## START Task input

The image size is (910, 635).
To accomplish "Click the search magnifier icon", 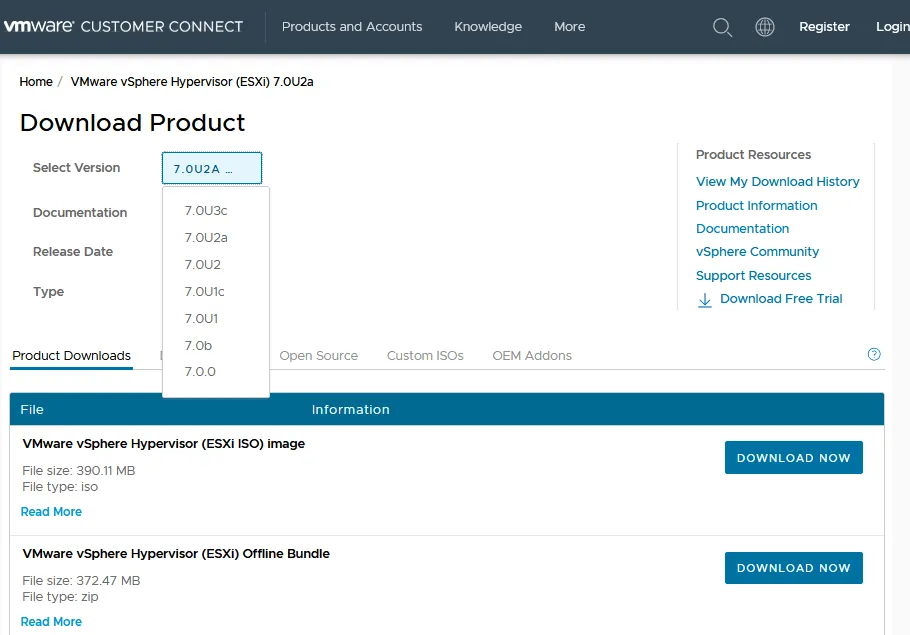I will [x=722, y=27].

## END Task input
## START Task input

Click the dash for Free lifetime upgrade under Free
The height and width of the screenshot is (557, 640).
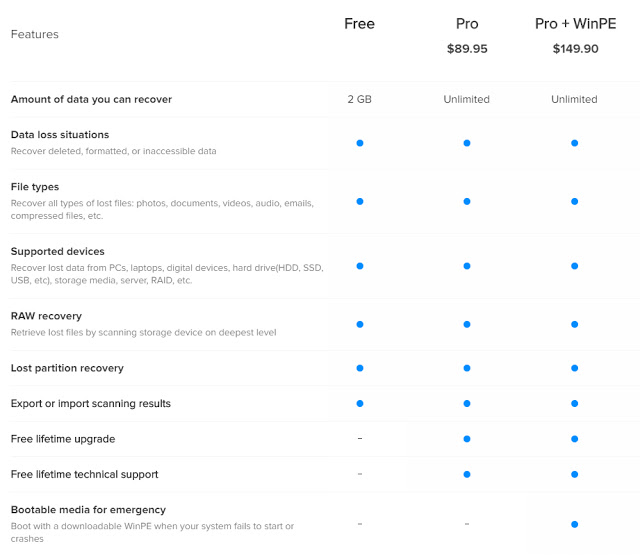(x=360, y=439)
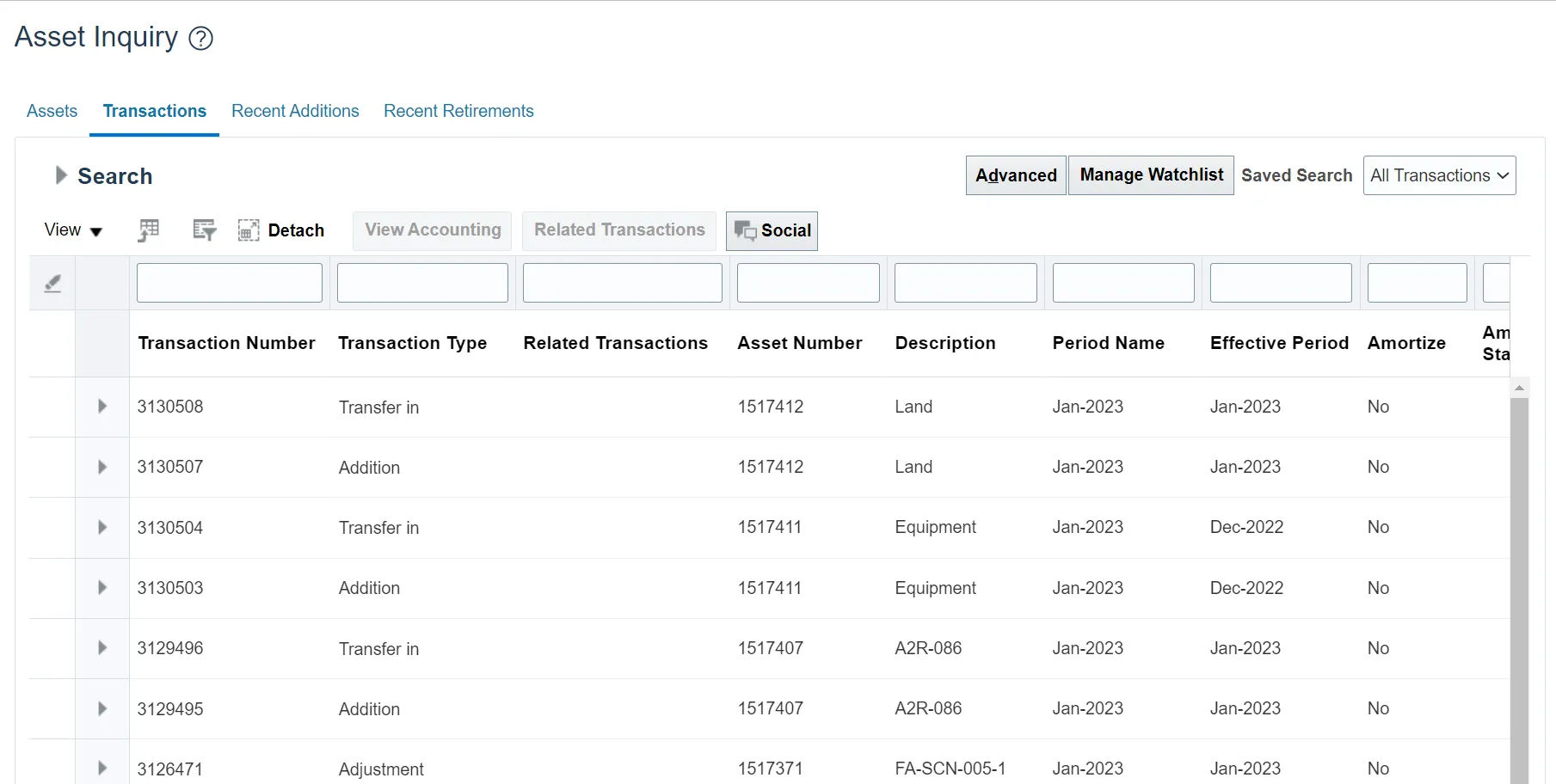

## END Task input

Exercise directions: Print the records starting at the line that contains "Click the dash" and ending at the line that contains "(x=360, y=439)", with both of those lines included. Leave the pictures out of your answer.

Response to this exercise:
Click the dash for Free lifetime upgrade under Free
The height and width of the screenshot is (557, 640).
(x=360, y=439)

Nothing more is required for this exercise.